## [Selected excerpt]

*-*-*

The Northwestern Wildcats field hockey team is the intercollegiate field hockey program representing Northwestern University. The school competes in the Big Ten Conference in Division I of the National Collegiate Athletic Association (NCAA). The Northwestern field hockey team plays its home games at Lakeside Field on the university campus in Evanston, Illinois. The Wildcats have won six regular-season conference titles, one conference tournament championship, and have appeared in the NCAA tournament 17 times, advancing to the Final Four on four occasions. In 2021, the Wildcats won their first NCAA tournament. The team is currently coached by Tracey Fuchs.

*-*-*

Answer these questions using the text on the Northwestern field hockey team.
(a) Where does the team play its home games?
(b) How many times has the team appeared in the NCAA tournament?
(c) Who currently coaches the team?

*-*-*

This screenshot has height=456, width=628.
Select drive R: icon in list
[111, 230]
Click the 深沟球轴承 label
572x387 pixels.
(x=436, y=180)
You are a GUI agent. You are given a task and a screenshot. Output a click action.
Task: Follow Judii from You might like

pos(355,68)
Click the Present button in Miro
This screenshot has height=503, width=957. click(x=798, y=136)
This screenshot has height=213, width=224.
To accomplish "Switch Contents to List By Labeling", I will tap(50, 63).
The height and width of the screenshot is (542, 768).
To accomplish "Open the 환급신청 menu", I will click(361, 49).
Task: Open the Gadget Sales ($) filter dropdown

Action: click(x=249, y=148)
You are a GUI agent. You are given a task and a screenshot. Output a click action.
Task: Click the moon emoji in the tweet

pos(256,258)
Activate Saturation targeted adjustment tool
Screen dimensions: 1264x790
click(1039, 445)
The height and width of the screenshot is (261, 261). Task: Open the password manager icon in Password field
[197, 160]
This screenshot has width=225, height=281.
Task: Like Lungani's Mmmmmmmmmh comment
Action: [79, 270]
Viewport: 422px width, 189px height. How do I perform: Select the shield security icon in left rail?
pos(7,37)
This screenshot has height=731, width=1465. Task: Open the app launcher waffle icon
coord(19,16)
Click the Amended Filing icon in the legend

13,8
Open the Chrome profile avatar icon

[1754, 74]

*-*-*

## [The reply]
(a) Lakeside Field, on the university campus in Evanston, Illinois
(b) 17 times
(c) Tracey Fuchs